Catherine is tired of struggling musicians befriending her just so they can get a gig at her Dad's famous Manhattan club, The Underground. Then she meets mysterious Hence, an unbelievably passionate and talented musician on the brink of success. As their relationship grows, both are swept away in a fiery romance. But when their love is tested by a cruel whim of fate, will pride keep them apart?
Chelsea has always believed that her mom died of a sudden illness, until she finds a letter her dad has kept from her for years -- a letter from her mom, Catherine, who didn't die: She disappeared. Driven by unanswered questions, Chelsea sets out to look for her -- starting with the return address on the letter: The Underground.
Told in two voices, twenty years apart, Catherine interweaves a timeless forbidden romance with a compelling modern mystery.

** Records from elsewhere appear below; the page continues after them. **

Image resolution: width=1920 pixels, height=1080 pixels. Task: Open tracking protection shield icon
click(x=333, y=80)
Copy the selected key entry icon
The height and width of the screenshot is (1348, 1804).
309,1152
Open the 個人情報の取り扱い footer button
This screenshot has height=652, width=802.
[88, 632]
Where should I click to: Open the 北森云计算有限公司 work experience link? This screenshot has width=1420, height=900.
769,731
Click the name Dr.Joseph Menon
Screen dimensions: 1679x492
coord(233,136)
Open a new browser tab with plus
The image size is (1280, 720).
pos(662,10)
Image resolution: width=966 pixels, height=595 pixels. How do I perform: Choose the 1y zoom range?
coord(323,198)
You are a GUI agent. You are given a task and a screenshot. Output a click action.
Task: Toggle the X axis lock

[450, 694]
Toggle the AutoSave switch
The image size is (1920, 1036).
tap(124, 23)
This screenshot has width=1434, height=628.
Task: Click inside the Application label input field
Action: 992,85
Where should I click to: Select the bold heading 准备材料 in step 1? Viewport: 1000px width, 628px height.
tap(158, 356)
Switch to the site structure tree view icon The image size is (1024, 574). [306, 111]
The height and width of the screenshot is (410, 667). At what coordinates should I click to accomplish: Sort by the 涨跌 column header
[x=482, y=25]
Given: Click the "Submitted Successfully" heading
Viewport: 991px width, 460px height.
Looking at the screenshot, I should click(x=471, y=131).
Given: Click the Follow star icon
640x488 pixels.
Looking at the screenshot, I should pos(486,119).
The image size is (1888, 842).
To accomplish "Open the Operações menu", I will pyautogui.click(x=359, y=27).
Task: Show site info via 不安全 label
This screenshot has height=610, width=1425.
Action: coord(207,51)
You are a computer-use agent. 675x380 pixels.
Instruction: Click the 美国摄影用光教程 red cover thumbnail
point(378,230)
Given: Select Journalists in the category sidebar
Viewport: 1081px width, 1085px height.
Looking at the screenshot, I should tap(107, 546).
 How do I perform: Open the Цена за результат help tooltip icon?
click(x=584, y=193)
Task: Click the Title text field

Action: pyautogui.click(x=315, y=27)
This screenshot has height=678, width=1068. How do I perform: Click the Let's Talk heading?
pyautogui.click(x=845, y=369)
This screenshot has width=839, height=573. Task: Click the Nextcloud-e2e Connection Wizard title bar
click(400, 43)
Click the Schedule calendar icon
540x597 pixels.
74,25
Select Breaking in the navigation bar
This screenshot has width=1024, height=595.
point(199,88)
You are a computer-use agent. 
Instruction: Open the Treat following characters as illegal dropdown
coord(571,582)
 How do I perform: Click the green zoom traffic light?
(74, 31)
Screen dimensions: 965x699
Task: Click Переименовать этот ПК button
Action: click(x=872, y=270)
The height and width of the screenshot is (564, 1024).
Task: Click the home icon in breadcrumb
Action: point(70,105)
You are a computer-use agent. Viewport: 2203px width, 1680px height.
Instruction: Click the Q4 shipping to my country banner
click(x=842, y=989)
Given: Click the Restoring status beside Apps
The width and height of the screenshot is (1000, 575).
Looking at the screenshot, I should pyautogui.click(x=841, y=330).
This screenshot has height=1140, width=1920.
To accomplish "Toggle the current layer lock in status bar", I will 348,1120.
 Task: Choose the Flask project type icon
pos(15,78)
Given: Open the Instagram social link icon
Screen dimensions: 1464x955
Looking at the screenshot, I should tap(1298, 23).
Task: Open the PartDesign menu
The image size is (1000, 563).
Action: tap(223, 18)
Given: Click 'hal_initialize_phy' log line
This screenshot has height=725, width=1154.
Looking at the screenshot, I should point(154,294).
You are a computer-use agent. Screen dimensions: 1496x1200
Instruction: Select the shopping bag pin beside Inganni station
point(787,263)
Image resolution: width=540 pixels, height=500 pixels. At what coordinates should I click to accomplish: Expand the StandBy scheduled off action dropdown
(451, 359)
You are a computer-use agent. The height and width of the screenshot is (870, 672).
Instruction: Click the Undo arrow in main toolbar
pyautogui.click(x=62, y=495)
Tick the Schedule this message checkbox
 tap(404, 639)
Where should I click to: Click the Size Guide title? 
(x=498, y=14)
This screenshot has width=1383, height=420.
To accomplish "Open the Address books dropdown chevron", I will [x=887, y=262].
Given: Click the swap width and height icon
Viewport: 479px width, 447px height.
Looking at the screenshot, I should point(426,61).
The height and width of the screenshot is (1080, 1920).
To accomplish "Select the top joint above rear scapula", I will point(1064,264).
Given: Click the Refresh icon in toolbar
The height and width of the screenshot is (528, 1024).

Some reviews of the novel:
Booklist:
Pulling threads from the classic Wuthering Heights, Lindner (who previously took on Jane Eyre) crafts a story of mad love and moves the stage from the Yorkshire moors to New York’s punk scene. (...)The story is told in alternating chapters by Chelsea and, through her journal, Catherine. Although the voices don’t sound terribly different, the dramatic events touched by love, loss, and longing have all the juicy elements readers will appreciate. While it’s best not to look too closely at some of the details (Chelsea’s father probably could have found her if he looked hard enough), this does have some of the sweep of the original and certainly—especially in Hence—captures the agony of love gone wrong. (Ilene Cooper)
Kirkus Reviews:
The narrative, a loose-limbed take on Wuthering Heights, is told in the alternating, first-person voices of daughter and mother. However, the emotional heart of the story belongs to Catherine, who as a senior in high school, was a young woman torn between an all-encompassing love for musician Hence and a desire to pursue her own ambitions. (...) The strands of mother’s and daughter’s stories come together during the suspenseful climax, when Chelsea discovers what actually happened to Catherine and gains a measure of peace and maturity.
Publishers Weekly:
Lindner, whose Jane was a modernized retelling of Jane Eyre, capably streamlines the complex, gothic plot twists of the original as she depicts the passionate but ill-fated love between Catherine and Heathcliff stand-in Hence, a rock ragamuffin taken in by Catherine’s club owner father. Unfortunately, Chelsea is fairly generic, and her romance with another young rocker (Hence’s protégé and heir) comes across as plot-driven, not organic. The climax at the gun-stocked home of Catherine’s angry brother, though clearly meant as a cleansing explosion of love and violence worthy of Emily Brontë, is melodramatic and abrupt.